Reviews and Quotes
Making Connections Through Poetic Dance
Susan Elliott - For the Atlanta Journal-Constitution
Monday, April 11, 2005
Louise Runyon presents "Coming Into Conjunction," an evening of dance, poetry and music. Several Dancers Core Studio, Decatur.
Louise Runyon has been active on the Atlanta arts scene as an actor, choreographer, dancer and poet for some 25 years. Her program last weekend, "Coming Into Conjunction," at the tiny Several Dancers Core Studios, saw her in all four guises — a kind of new-millennium performance artist with old-millennium values.
There is absolutely no pretense about this 55-year-old's art. She uses no sets, few props and dresses either in loose-fitting, designer-casual pants and top or modest leotard, tights and skirt. She is a certified practitioner of the Feldenkrais Method, which links a person's physical movement with his awareness of self and surroundings.
Her art, she tells us in her introduction, emphasizes that same connection. She reads [her poems] aloud with humor, wit and grace as she moves about a self-styled stage freely, confidently…
Runyon is an artistic force to be reckoned with, a woman of substance. (Among other claims to fame, 30 years ago she became the first woman steelworker at Atlantic Steel.) One has to admire her willingness and apparent dedication to inviting outsiders along on her inner journeys.
The final work on the program, "In Conjunction: Awkward Grace," was the most satisfying artistically. An engaging, almost erotic piece of modern dance choreographed and danced with D. Patton White, the work moves seamlessly from simple fun to complex, even agonizing, passion, as Runyon and her partner twist and slither around each other to distinctively chosen, mood-shifting music. Not a word is spoken, yet on this occasion, it was the piece that said the most. It also explained how Runyon has endured as an artist.
»Stark, even imagery emulating a painting in motion… conveying the bitter and sweet of the hunger for spirit.
»[Runyon] has a special skill of using words and songs as rhythmical underpinnings to her skillfully modulated movements. She uses her hands with especially compelling artistry, [and] built tension by the way she said the words — staccato, rapidly, broken by pauses. Meanwhile, her body language spoke the same tongue, creating a double emotional whammy. …vignettes of hurt translated into an artistic scar… intensely personal and intensely portrayed.
»Runyon reads as if words were dance movements flowing from her open heart.
»Simple in words, sparse in movement… chillingly beautiful and quite well-acted. With joy and confidence [Runyon] drew us into her art and her heart.
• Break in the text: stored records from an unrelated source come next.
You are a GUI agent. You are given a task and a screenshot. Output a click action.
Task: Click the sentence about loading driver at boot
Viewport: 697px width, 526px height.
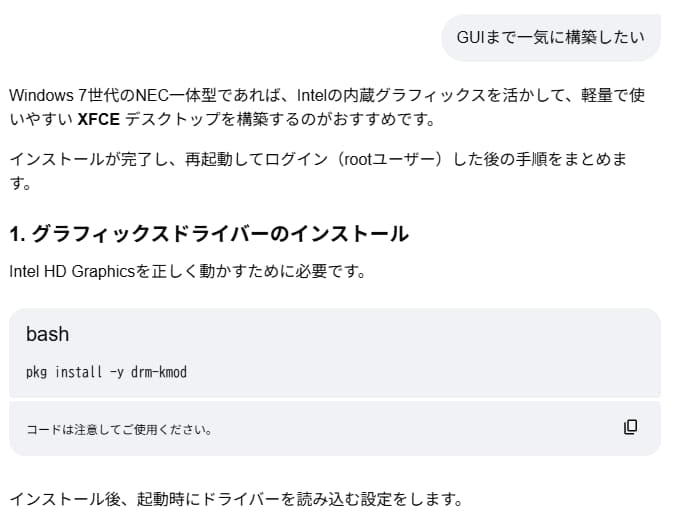(236, 498)
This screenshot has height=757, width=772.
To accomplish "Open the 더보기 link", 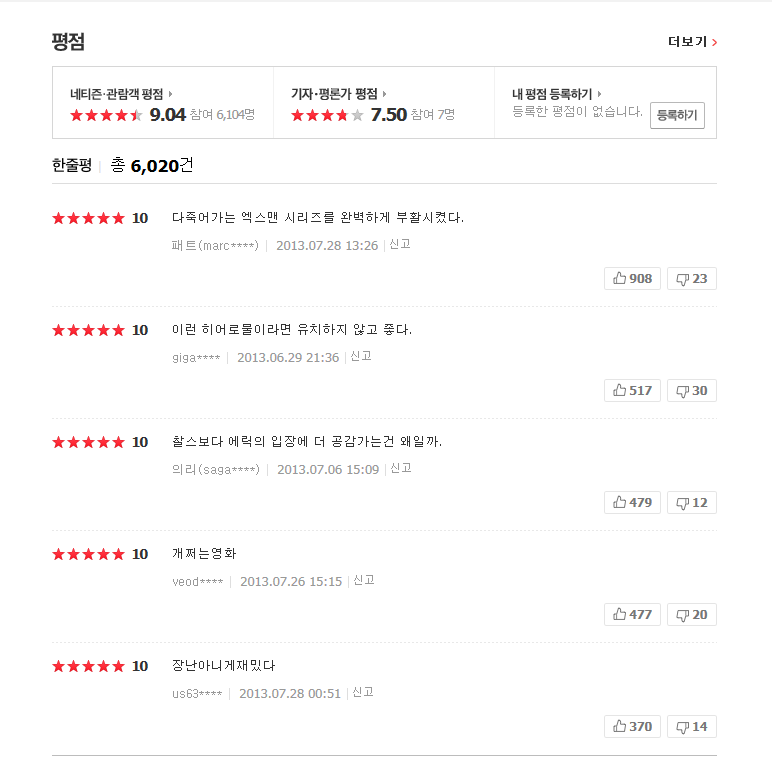I will (692, 42).
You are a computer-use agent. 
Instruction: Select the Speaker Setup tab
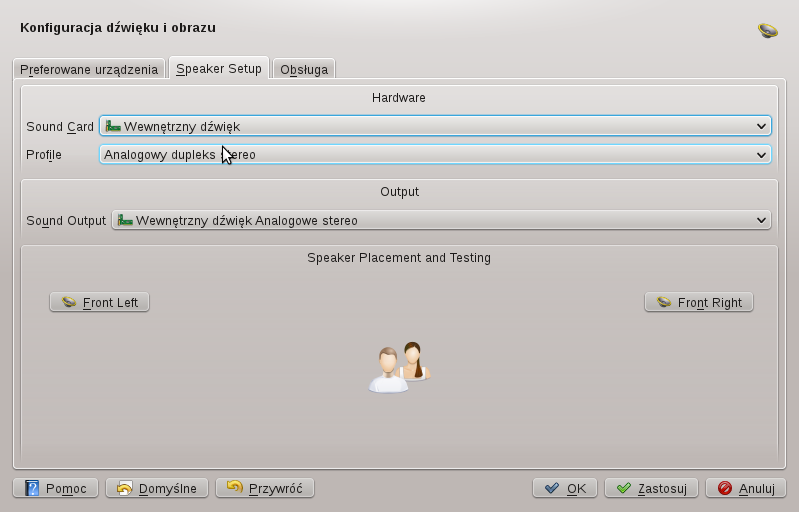pos(218,68)
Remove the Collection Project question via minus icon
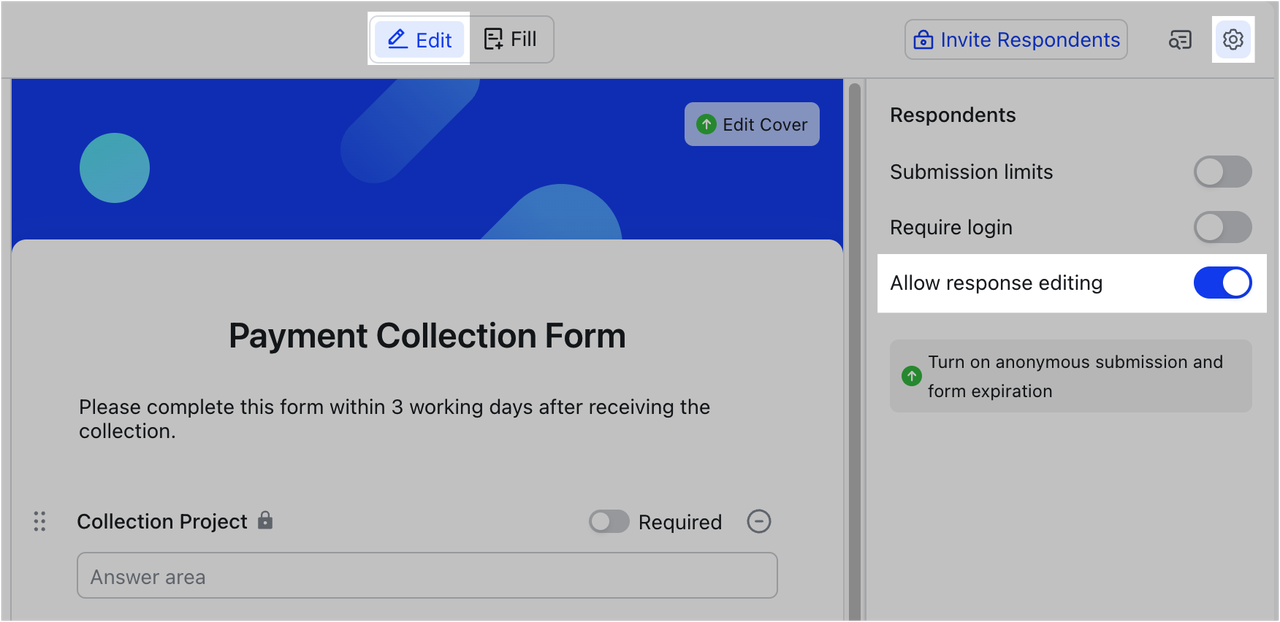 (x=759, y=521)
»Particularly enchanting [is] the harmony of her limbs with her torso, reminiscent… of movement captured in ancient Greek sculpture. Runyon's signature movements of arms and legs emanating from her torso center reflect [how] 'your wings are connected to your heart.'
»Runyon's willingness to be vulnerable elicits compassion from her audience, who walk away perhaps a little more accepting and understanding of their own triumphs and tragedies. I had feelings of joy to witness the girl in this fine woman, who seemed to survive childhood in robust fashion, a feat in which all of us can find solace. This artist seems interested not in personal glory but in displaying truths of life in order to keep growing.
Atlanta Dance Arts
»In a delightful piece of whimsy called 'Speaking in Tongues/Mothers and Sons,' Runyon and her 9-year old son, Lucas, made dance out of their knack of talking to each other in rhythmical jibberish as they go about their daily lives. It is the most lighthearted, upbeat work Runyon has created to date — sort of the light at the end of the tunnel that was her own growing-up experience, which she's explored in earlier dances.
»Runyon is… natural, warm, funny and child-like… Fun and sweet, and very wise, just like a wonderful child…
»The crowning achievement of the evening was 'Bathed and Blessed.' A dance that celebrated interdependence and faith in the strength of those people around us… subtle and emotionally charged movement… this dance broke your heart with kindness. Then rebuilt it, making it stronger for the wear and tear.
Atlanta Choreographer's Newsletter
»…a brilliant dance performance… Runyon was fresh and delicate-looking, agile and in control, not to mention bold… the subtle, lithe and rousing artistry of Faye Yvette McQueen did not go unnoticed.
Atlanta Daily World
»Highlighting both her honesty and her artistry, Runyon's shows are worth catching.